Dataset entries

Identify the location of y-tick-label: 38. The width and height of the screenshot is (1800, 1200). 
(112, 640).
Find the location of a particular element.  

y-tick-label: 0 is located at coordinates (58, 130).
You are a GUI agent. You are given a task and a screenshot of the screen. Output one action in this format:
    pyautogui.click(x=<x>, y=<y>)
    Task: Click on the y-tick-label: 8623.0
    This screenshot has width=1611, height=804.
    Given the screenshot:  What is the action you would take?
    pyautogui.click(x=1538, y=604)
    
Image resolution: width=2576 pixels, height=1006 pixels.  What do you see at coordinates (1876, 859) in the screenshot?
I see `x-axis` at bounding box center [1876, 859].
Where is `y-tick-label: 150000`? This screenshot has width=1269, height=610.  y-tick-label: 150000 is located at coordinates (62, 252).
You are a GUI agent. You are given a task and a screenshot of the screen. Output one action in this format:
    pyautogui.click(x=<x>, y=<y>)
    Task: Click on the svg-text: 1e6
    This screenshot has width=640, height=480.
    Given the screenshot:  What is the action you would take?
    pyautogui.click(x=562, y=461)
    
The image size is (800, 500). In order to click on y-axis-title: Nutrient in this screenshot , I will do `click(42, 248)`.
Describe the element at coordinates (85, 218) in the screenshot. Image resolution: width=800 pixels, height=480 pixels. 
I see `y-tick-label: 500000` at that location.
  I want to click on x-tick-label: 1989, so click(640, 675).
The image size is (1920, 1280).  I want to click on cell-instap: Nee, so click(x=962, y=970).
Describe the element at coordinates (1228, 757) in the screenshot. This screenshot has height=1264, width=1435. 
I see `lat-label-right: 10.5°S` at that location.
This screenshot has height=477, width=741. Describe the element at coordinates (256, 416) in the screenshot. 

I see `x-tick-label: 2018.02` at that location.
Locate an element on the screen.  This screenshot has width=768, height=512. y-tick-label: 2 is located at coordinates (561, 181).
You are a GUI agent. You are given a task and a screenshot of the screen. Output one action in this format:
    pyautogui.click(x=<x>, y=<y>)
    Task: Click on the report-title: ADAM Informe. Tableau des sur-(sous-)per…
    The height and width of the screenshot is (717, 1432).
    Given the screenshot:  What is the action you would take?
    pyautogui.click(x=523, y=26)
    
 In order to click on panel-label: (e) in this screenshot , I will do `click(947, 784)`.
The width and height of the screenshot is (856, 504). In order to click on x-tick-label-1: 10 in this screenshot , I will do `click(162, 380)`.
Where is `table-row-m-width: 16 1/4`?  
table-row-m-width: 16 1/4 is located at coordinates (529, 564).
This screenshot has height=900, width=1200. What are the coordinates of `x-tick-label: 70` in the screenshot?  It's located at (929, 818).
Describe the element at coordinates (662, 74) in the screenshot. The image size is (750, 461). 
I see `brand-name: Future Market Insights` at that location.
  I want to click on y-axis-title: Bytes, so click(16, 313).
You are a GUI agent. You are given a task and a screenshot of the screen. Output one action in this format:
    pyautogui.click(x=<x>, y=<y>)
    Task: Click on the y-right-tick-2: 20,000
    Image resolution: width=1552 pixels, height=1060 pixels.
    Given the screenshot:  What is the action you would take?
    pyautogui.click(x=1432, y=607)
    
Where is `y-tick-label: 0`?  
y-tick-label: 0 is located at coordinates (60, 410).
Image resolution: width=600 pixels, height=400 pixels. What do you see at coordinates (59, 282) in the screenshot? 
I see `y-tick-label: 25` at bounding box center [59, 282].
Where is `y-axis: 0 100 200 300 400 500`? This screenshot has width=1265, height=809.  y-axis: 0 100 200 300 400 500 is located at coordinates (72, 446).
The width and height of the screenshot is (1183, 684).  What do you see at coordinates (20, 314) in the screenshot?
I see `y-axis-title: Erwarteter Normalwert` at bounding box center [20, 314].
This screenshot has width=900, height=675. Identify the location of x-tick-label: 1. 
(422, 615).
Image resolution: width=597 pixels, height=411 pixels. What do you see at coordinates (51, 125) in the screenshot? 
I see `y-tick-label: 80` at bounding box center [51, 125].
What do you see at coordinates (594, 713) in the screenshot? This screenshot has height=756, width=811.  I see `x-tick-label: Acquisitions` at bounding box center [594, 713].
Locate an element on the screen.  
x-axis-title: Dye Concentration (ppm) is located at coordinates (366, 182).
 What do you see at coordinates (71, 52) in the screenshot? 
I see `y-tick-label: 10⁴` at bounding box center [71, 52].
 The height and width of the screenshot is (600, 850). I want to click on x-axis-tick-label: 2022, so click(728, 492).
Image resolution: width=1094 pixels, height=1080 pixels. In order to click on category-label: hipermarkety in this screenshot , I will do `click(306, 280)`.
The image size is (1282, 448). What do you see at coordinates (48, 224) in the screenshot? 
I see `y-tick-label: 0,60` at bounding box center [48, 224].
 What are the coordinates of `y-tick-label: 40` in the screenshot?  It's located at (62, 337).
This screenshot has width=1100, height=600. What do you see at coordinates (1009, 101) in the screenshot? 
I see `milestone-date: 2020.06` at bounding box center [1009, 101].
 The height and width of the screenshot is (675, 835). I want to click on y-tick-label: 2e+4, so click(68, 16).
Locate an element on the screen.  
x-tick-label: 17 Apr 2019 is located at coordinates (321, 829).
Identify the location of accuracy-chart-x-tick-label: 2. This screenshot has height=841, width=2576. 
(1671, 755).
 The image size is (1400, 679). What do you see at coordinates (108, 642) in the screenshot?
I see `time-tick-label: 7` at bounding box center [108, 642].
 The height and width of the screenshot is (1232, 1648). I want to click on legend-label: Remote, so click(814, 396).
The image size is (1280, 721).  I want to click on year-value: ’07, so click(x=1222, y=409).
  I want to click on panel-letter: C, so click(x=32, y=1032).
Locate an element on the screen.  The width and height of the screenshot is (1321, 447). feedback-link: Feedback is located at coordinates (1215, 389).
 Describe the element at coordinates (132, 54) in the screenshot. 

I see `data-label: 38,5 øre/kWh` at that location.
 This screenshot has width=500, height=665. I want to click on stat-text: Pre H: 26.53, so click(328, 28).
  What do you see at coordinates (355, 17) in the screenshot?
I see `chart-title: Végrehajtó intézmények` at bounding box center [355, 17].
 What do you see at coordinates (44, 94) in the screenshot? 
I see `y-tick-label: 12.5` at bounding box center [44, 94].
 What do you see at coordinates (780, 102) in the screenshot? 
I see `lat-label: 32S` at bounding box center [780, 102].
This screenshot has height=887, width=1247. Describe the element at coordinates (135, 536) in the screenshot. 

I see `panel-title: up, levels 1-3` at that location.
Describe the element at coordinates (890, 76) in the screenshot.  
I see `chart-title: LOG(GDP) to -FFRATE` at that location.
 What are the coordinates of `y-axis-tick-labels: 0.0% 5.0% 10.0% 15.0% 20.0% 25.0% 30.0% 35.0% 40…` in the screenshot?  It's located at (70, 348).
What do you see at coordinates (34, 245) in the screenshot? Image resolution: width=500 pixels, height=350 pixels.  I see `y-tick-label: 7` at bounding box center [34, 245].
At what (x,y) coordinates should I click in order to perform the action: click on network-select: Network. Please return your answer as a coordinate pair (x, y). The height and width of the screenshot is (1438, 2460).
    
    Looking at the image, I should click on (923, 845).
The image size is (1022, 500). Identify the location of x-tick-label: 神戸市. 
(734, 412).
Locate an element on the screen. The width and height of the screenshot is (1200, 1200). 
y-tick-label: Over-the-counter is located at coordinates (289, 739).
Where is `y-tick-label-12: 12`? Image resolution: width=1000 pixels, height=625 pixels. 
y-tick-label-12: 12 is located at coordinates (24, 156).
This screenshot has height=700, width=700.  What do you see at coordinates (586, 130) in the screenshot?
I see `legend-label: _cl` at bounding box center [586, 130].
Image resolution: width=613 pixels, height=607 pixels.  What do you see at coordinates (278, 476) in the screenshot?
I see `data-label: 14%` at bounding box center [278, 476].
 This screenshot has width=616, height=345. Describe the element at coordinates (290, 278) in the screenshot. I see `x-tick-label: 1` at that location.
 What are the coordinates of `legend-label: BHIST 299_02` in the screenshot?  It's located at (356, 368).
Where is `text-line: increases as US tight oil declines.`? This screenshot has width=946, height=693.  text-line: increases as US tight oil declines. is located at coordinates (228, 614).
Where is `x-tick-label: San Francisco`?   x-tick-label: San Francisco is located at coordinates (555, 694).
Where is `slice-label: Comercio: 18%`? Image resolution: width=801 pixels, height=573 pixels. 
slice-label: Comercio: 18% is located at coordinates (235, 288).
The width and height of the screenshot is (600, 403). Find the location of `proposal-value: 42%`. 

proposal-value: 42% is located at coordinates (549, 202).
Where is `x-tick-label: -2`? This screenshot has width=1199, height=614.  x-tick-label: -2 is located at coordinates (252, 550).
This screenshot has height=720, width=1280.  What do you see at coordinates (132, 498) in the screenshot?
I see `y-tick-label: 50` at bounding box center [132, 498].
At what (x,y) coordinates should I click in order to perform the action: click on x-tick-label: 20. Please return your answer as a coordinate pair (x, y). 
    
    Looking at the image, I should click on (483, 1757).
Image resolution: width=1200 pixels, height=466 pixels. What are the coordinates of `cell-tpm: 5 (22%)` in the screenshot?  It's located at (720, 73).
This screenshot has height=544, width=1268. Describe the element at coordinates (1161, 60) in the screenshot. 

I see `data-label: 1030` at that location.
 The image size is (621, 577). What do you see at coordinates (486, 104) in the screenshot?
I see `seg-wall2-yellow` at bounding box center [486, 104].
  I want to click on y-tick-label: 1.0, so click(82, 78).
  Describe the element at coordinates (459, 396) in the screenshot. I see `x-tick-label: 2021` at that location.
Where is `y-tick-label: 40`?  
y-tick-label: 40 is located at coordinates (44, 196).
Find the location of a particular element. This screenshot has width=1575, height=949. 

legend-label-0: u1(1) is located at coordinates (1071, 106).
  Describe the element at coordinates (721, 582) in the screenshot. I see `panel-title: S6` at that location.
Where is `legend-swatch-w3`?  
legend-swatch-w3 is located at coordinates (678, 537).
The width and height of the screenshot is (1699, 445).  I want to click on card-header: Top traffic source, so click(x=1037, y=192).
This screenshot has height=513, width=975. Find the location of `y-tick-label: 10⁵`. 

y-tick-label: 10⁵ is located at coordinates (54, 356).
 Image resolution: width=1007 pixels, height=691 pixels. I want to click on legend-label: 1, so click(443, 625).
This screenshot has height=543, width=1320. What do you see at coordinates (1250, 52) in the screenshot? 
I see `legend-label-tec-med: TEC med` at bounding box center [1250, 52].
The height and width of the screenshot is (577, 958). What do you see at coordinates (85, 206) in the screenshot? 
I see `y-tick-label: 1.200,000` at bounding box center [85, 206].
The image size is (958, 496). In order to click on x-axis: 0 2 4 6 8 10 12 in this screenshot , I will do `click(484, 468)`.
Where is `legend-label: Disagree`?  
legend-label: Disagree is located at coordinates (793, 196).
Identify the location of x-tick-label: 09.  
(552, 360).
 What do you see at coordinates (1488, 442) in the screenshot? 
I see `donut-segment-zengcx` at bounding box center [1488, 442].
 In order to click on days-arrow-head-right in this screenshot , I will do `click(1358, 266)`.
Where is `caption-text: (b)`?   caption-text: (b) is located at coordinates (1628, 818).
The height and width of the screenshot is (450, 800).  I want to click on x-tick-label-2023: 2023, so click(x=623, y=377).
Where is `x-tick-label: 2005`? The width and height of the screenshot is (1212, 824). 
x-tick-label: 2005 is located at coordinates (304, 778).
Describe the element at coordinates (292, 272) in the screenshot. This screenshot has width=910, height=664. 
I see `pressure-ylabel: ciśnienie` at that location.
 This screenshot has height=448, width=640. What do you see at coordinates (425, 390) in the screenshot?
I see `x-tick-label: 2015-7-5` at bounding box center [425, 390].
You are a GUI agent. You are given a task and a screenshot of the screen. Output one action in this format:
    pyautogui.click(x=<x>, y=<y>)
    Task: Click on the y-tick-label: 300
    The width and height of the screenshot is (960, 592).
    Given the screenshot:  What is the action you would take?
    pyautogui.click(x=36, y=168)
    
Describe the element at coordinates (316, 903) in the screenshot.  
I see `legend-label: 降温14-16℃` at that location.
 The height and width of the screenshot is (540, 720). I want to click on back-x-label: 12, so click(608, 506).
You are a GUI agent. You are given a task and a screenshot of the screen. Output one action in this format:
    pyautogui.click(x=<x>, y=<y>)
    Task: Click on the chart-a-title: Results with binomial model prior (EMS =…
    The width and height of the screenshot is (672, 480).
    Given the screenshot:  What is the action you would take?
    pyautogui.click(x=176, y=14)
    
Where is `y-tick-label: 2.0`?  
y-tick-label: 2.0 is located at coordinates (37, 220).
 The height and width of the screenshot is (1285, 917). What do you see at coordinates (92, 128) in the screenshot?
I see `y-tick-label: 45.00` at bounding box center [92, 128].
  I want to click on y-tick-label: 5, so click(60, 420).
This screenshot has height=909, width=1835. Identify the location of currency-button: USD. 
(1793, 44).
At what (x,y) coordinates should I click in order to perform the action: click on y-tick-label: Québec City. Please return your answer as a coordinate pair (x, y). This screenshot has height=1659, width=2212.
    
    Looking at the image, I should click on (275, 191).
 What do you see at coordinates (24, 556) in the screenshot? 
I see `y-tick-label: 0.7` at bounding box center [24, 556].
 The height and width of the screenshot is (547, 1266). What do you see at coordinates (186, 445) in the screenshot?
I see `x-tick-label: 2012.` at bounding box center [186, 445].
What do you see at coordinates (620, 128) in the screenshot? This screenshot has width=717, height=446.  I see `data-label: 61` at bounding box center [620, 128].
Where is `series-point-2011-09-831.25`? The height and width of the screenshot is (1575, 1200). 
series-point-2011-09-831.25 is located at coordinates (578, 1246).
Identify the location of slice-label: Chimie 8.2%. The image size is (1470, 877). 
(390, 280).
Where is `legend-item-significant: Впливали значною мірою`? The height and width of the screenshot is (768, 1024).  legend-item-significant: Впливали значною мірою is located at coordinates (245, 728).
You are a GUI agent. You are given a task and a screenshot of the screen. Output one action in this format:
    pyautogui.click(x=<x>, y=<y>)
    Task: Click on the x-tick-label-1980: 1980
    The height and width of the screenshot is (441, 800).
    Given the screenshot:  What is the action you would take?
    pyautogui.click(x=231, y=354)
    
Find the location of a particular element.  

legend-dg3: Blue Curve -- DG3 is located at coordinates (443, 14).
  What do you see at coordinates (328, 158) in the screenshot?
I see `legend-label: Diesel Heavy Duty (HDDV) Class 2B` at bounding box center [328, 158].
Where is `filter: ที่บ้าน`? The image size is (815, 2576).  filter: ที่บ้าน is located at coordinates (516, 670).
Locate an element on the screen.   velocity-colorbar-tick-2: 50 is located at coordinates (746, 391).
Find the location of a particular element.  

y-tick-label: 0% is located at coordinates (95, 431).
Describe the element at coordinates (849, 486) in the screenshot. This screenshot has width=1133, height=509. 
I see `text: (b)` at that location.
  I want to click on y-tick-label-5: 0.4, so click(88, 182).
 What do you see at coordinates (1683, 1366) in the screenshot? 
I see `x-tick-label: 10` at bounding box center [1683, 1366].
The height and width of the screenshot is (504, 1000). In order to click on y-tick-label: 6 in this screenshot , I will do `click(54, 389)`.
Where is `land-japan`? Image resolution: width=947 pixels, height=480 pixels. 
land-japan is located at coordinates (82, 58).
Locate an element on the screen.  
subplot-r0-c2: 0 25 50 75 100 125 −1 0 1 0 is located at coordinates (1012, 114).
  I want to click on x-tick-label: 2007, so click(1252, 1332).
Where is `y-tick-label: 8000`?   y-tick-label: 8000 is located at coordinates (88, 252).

▶ Work task
Lay out the material from the line containing "The width and height of the screenshot is (600, 403)." through the line containing "coordinates (252, 550)." as a two-column CSV with the headers input and output. Give one row per entry, and put each field in double quotes with its line breaks replaced by spaces.

▶ Solution for this exercise
input,output
"The width and height of the screenshot is (600, 403). Find the location of `proposal-value: 42%`.","proposal-value: 42% is located at coordinates (549, 202)."
"Where is `x-tick-label: -2`? This screenshot has width=1199, height=614.","x-tick-label: -2 is located at coordinates (252, 550)."